_What to do_
From the article on mad cow disease testing, reproduce word for word the passage from "Earlier Thursday, the" to "in the meeting.".

_Text block_
The government is inclined to change its stance on testing for mad cow disease to pave the way for resuming imports of beef from the United States, government sources said Thursday.

While all slaughtered cattle are now tested for mad cow disease, cows younger than 20 months will likely be excluded from the testing because existing test methods cannot readily detect the disease in young animals, the sources said.

The brain-wasting disease only becomes detectable when a type of protein — known as a prion — accumulates in the brain of cattle, making currently available testing measures inapplicable to young animals, according to experts.

Japan has prohibited U.S. beef imports since the first U.S. case of mad cow disease was found in a Canadian-born cow in the state of Washington in December.

To remove the import ban, Tokyo has been asking the U.S. government to test all slaughtered cattle for the disease or provide equivalent safety assurance. Washington has maintained that blanket testing is unscientific.

In the United States, some 80 percent of beef cattle are slaughtered before 20 months of age. Most U.S. beef therefore might be cleared for export to Japan if the Japanese government excludes cows younger than 20 months from the test.

There is no clear definition of young cows, but in Europe, cattle younger than 30 months are not tested because they are considered to represent little risk of infection.

But as the disease was found in a 21-month-old cow in Japan, “20 months would be the age limit to win public understanding” for ending blanket testing, one of the government sources said.

Experts and government officials from Japan and the United States held beef-related talks in Colorado in late June, during which Japanese participants acknowledged for the first time that blanket testing might not be effective.

Earlier Thursday, the government’s Food Safety Commission heard a report from participants in the Colorado meeting and no commission members expressed objection to Japan’s views expressed in the meeting.

An expert committee of the commission is expected to hold a meeting on July 16 to discuss the possibility of excluding young cattle from tests for mad cow disease, the sources said.

Based on the committee’s conclusion, the Agriculture, Forestry and Fisheries Ministry and the Health, Labor and Welfare Ministry will work out specific measures to end blanket testing.

The Japan-U.S. row over Tokyo’s import ban on U.S. beef is likely to move toward a settlement if an end to blanket testing is confirmed in time for August’s meeting on mad cow disease between senior Japanese and U.S. government officials.

_Exercise data_
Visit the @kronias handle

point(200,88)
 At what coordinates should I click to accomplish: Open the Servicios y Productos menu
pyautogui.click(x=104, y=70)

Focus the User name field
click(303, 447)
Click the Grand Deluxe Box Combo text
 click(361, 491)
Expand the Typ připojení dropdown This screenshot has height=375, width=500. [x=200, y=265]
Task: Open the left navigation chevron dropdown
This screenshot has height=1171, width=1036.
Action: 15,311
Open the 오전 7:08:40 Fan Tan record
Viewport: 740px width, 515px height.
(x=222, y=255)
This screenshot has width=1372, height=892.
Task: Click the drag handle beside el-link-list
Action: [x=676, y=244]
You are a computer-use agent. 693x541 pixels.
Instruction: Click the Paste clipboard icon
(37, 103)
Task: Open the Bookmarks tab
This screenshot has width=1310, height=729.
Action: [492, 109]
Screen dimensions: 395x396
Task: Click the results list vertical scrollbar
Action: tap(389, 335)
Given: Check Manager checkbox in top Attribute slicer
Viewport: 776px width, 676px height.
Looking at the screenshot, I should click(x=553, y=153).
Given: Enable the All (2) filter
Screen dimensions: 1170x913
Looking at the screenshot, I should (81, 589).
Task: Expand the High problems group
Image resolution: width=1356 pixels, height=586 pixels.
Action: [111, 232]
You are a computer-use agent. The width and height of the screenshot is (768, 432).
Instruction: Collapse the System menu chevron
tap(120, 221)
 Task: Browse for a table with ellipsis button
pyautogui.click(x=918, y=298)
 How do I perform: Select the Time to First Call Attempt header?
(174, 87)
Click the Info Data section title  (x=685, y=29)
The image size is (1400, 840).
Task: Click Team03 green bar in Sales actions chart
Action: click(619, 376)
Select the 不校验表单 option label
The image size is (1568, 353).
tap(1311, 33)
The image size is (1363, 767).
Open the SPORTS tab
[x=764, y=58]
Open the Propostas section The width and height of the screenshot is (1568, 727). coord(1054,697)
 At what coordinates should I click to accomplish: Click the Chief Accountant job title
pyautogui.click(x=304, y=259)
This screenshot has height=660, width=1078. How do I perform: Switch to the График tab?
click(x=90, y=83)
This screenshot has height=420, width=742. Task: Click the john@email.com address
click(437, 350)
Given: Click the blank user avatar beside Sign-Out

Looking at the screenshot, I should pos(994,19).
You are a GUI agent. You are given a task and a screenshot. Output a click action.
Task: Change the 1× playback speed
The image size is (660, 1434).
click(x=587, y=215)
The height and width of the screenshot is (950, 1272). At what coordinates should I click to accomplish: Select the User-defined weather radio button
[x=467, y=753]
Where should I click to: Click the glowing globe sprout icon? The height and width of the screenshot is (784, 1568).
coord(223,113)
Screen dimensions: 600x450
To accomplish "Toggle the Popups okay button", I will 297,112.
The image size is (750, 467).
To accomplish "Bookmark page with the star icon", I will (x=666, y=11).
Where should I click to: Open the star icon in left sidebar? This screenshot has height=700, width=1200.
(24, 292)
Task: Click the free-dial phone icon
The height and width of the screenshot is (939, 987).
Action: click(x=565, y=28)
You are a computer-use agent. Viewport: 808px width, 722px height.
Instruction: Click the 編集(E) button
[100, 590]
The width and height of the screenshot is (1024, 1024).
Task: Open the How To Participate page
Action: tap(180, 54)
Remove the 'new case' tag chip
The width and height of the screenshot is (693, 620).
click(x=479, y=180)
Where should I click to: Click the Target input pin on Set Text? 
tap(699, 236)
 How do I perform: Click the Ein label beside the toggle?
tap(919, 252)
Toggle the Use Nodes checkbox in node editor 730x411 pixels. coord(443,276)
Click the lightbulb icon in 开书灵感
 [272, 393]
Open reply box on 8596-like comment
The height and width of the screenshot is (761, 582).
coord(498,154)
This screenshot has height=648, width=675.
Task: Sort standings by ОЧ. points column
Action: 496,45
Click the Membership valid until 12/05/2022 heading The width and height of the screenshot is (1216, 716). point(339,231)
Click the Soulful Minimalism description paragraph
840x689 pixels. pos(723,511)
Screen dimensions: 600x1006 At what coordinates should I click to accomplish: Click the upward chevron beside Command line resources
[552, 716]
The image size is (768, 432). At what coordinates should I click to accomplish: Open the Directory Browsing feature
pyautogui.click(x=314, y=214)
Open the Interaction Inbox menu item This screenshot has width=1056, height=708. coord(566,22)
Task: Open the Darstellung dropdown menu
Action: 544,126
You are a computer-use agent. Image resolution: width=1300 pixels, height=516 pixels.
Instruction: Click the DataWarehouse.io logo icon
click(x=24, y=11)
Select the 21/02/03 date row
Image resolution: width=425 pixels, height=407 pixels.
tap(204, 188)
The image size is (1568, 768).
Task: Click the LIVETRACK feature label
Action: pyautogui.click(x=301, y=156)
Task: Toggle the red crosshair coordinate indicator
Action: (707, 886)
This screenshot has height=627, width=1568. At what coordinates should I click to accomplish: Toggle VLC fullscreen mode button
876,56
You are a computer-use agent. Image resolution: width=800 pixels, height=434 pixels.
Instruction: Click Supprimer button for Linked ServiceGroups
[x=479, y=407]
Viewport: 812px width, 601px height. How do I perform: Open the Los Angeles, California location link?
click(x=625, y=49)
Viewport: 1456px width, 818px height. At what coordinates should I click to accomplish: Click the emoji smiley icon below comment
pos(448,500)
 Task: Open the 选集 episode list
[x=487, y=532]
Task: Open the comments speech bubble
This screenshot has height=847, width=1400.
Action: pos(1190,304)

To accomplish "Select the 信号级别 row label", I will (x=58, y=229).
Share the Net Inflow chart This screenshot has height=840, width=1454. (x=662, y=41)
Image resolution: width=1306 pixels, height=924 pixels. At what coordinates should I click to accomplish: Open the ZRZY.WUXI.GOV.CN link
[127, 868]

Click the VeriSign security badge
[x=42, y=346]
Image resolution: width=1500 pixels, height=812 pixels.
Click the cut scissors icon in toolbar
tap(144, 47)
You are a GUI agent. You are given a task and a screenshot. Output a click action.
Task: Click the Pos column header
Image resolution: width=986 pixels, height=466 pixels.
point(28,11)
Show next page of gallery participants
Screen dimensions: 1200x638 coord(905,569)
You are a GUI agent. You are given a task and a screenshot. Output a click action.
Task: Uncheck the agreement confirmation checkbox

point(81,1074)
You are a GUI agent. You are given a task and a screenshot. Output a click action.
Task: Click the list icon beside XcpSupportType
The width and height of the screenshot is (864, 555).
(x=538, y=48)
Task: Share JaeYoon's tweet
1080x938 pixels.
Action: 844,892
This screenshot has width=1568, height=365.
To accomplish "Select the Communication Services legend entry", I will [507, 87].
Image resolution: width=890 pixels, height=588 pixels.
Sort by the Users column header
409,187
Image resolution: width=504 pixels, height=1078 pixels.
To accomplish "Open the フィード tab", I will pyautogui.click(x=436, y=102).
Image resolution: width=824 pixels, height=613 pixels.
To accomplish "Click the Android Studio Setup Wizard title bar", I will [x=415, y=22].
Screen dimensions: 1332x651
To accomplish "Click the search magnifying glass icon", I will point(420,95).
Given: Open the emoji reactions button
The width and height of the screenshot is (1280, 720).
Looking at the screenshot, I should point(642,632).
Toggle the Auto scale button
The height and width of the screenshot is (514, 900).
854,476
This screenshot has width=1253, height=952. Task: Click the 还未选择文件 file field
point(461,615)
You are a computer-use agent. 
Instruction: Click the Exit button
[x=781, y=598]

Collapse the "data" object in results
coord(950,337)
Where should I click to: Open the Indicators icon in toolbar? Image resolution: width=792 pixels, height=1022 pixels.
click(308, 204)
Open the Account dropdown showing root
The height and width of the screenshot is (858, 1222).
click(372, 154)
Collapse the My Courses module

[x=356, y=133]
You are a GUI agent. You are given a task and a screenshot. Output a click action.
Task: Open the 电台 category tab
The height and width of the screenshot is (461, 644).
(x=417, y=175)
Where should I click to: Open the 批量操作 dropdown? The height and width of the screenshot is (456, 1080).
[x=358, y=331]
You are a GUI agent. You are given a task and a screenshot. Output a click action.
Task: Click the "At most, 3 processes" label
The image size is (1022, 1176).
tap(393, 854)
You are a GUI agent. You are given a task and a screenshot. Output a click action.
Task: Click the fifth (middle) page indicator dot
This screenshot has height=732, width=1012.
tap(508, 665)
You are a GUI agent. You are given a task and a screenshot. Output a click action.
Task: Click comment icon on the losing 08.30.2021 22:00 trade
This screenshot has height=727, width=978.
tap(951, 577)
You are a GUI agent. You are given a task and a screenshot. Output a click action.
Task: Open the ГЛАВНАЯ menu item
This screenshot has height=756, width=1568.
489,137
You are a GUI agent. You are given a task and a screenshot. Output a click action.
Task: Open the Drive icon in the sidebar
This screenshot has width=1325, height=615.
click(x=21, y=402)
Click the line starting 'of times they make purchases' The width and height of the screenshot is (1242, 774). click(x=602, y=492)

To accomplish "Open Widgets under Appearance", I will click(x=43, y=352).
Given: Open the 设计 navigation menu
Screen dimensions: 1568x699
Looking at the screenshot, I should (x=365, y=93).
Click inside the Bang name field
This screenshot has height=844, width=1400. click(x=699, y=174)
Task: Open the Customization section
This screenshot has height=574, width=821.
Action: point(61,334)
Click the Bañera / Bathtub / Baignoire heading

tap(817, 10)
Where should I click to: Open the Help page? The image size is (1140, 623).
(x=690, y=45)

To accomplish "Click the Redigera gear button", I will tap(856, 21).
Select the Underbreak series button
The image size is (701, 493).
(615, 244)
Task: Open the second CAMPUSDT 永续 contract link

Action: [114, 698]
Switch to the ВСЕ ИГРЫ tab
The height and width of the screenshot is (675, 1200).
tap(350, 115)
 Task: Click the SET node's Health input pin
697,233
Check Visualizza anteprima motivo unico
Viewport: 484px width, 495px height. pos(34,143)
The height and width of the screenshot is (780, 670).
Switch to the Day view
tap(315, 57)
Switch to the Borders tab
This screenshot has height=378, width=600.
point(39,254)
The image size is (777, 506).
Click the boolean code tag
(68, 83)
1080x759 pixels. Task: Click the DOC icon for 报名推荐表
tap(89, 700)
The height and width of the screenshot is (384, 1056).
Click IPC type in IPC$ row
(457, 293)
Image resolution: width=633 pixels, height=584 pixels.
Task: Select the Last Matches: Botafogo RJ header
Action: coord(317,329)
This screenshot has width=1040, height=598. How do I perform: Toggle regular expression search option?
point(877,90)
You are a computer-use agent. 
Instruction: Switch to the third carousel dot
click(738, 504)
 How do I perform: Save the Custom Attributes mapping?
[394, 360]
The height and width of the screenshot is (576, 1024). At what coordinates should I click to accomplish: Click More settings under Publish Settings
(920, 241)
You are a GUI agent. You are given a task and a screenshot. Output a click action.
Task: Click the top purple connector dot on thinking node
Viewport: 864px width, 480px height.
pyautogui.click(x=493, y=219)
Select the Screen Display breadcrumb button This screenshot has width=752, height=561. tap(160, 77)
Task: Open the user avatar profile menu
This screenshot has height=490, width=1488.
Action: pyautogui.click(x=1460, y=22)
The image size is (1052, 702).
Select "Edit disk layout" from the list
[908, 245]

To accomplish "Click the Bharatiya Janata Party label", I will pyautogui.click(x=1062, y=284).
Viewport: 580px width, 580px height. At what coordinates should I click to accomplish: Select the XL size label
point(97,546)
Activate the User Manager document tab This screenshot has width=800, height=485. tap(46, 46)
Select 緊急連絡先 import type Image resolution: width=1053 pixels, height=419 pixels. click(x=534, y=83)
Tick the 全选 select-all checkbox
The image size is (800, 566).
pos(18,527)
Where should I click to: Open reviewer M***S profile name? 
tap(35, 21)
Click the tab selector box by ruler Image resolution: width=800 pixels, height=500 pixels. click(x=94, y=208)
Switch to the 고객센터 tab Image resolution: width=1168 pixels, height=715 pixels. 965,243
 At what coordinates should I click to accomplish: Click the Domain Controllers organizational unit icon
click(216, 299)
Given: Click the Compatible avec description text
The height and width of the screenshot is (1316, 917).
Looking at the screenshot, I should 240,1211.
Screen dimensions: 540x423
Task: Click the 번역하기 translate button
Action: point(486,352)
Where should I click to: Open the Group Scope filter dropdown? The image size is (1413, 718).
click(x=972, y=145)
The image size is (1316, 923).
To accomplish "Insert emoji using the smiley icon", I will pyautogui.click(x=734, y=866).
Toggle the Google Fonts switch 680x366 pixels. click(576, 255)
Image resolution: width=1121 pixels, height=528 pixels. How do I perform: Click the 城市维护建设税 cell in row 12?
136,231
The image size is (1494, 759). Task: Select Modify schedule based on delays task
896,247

_Solution for this exercise_
Earlier Thursday, the government’s Food Safety Commission heard a report from participants in the Colorado meeting and no commission members expressed objection to Japan’s views expressed in the meeting.